### [Data to use]

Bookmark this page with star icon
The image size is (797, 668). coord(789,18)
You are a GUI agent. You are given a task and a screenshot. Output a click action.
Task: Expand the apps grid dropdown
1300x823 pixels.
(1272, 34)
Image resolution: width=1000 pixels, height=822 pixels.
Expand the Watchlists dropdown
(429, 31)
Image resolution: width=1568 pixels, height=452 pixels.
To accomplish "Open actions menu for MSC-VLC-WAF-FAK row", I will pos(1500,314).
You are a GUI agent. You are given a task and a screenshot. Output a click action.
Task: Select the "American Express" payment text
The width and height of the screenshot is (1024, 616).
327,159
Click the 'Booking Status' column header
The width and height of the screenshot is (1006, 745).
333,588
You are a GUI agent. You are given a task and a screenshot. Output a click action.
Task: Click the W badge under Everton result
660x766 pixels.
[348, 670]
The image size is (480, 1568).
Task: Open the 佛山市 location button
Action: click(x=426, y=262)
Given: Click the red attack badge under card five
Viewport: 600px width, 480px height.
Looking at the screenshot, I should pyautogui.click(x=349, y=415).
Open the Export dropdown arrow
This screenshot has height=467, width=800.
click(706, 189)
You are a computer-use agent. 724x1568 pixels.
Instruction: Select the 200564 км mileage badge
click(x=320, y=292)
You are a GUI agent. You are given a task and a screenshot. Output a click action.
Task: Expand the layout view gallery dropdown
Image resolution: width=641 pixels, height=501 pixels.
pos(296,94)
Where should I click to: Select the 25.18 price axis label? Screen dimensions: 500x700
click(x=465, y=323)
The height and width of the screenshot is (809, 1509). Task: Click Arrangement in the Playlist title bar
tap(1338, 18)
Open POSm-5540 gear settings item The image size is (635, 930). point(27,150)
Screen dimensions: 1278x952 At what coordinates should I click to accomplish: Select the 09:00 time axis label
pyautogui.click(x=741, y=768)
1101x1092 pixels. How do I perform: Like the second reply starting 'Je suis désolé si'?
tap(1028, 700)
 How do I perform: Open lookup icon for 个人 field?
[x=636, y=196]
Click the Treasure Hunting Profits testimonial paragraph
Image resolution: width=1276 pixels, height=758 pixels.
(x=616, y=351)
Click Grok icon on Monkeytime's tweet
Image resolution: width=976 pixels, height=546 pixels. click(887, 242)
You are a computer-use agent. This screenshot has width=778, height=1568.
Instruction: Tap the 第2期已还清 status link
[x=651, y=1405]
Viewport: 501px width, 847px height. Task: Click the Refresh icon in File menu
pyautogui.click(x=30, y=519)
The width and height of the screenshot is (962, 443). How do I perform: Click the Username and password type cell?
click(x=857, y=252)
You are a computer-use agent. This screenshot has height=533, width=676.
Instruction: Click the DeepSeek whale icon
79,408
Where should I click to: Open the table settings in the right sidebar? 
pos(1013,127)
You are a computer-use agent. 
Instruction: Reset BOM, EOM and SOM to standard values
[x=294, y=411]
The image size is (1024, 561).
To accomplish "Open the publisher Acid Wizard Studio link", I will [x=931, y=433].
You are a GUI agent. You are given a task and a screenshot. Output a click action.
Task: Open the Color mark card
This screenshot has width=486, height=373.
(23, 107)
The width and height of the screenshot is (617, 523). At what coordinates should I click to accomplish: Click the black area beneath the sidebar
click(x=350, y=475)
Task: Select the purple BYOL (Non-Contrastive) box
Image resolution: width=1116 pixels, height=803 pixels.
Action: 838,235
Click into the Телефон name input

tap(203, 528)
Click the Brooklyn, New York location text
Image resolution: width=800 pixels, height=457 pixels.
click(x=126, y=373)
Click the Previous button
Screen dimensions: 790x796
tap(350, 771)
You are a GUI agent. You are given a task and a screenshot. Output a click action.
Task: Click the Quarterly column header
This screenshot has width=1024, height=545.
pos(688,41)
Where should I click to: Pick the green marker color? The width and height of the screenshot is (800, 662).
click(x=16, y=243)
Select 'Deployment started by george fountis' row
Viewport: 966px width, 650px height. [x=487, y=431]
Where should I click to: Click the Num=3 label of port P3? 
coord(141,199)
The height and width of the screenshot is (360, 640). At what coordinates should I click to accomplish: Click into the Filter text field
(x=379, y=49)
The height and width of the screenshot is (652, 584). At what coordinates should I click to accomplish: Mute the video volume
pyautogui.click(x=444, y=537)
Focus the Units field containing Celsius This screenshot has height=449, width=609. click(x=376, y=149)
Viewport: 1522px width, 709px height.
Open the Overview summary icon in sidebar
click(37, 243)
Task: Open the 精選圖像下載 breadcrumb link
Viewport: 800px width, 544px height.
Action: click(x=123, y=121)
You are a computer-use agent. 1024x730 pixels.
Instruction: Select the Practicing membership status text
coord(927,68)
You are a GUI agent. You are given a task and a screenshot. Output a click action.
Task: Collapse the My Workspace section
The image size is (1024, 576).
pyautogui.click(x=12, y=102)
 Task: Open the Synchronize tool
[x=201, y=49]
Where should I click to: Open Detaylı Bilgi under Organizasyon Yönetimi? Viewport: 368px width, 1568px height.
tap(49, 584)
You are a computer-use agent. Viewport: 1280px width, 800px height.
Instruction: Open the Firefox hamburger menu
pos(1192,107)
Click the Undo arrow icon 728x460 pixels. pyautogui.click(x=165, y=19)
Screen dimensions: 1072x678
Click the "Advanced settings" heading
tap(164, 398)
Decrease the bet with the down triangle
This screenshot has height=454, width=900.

### [What you should do]
From the records above, repeat exactly the lines from the one with "Select 'Deployment started" through the one with "Task: Open the 精選圖像下載 breadcrumb link", both included.

### [Solution for this problem]
Select 'Deployment started by george fountis' row
Viewport: 966px width, 650px height. [x=487, y=431]
Where should I click to: Click the Num=3 label of port P3? 
coord(141,199)
The height and width of the screenshot is (360, 640). At what coordinates should I click to accomplish: Click into the Filter text field
(x=379, y=49)
The height and width of the screenshot is (652, 584). At what coordinates should I click to accomplish: Mute the video volume
pyautogui.click(x=444, y=537)
Focus the Units field containing Celsius This screenshot has height=449, width=609. click(x=376, y=149)
Viewport: 1522px width, 709px height.
Open the Overview summary icon in sidebar
click(37, 243)
Task: Open the 精選圖像下載 breadcrumb link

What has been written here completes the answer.